* begin Records for the task *
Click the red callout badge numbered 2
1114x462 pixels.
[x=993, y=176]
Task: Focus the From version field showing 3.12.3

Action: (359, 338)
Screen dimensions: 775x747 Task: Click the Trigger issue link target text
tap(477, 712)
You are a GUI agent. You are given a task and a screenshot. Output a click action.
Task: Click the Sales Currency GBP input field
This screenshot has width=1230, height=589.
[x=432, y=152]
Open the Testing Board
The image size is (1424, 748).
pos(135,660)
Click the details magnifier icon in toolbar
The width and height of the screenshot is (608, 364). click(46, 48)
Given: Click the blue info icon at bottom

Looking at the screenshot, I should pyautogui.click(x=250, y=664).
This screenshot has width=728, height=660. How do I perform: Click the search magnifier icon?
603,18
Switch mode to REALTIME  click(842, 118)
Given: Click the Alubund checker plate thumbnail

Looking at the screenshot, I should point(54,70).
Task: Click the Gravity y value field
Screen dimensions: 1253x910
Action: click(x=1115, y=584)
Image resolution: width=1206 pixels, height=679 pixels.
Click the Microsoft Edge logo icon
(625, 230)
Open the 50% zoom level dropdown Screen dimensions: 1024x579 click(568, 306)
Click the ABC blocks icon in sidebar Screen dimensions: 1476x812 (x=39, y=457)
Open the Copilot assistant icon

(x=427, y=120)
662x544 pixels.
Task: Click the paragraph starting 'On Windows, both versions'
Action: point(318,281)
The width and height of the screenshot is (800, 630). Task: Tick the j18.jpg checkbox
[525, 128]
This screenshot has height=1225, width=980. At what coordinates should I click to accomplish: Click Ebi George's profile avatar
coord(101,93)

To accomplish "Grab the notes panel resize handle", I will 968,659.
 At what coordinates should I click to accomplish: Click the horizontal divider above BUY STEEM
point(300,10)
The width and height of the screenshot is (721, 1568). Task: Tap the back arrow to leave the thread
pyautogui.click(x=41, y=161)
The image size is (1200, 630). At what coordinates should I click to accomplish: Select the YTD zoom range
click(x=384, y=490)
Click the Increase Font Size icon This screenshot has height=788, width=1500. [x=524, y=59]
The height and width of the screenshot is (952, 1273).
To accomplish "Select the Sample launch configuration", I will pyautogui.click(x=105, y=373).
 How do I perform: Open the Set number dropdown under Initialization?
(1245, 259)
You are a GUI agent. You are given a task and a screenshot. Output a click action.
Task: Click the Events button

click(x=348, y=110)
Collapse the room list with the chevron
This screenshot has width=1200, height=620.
* end Records for the task *
*Written problem:* Reproduce the material above, swapping every occurrence of "magnifier icon" for "magnifying glass icon" and leaving everything else untouched.

*Task result:*
Click the red callout badge numbered 2
1114x462 pixels.
[x=993, y=176]
Task: Focus the From version field showing 3.12.3

Action: (359, 338)
Screen dimensions: 775x747 Task: Click the Trigger issue link target text
tap(477, 712)
You are a GUI agent. You are given a task and a screenshot. Output a click action.
Task: Click the Sales Currency GBP input field
This screenshot has width=1230, height=589.
[x=432, y=152]
Open the Testing Board
The image size is (1424, 748).
pos(135,660)
Click the details magnifying glass icon in toolbar
The width and height of the screenshot is (608, 364). click(46, 48)
Given: Click the blue info icon at bottom

Looking at the screenshot, I should pyautogui.click(x=250, y=664).
This screenshot has width=728, height=660. How do I perform: Click the search magnifying glass icon?
603,18
Switch mode to REALTIME  click(842, 118)
Given: Click the Alubund checker plate thumbnail

Looking at the screenshot, I should point(54,70).
Task: Click the Gravity y value field
Screen dimensions: 1253x910
Action: click(x=1115, y=584)
Image resolution: width=1206 pixels, height=679 pixels.
Click the Microsoft Edge logo icon
(625, 230)
Open the 50% zoom level dropdown Screen dimensions: 1024x579 click(568, 306)
Click the ABC blocks icon in sidebar Screen dimensions: 1476x812 (x=39, y=457)
Open the Copilot assistant icon

(x=427, y=120)
662x544 pixels.
Task: Click the paragraph starting 'On Windows, both versions'
Action: point(318,281)
The width and height of the screenshot is (800, 630). Task: Tick the j18.jpg checkbox
[525, 128]
This screenshot has height=1225, width=980. At what coordinates should I click to accomplish: Click Ebi George's profile avatar
coord(101,93)

To accomplish "Grab the notes panel resize handle", I will 968,659.
 At what coordinates should I click to accomplish: Click the horizontal divider above BUY STEEM
point(300,10)
The width and height of the screenshot is (721, 1568). Task: Tap the back arrow to leave the thread
pyautogui.click(x=41, y=161)
The image size is (1200, 630). At what coordinates should I click to accomplish: Select the YTD zoom range
click(x=384, y=490)
Click the Increase Font Size icon This screenshot has height=788, width=1500. [x=524, y=59]
The height and width of the screenshot is (952, 1273).
To accomplish "Select the Sample launch configuration", I will pyautogui.click(x=105, y=373).
 How do I perform: Open the Set number dropdown under Initialization?
(1245, 259)
You are a GUI agent. You are given a task and a screenshot. Output a click action.
Task: Click the Events button

click(x=348, y=110)
Collapse the room list with the chevron
This screenshot has width=1200, height=620.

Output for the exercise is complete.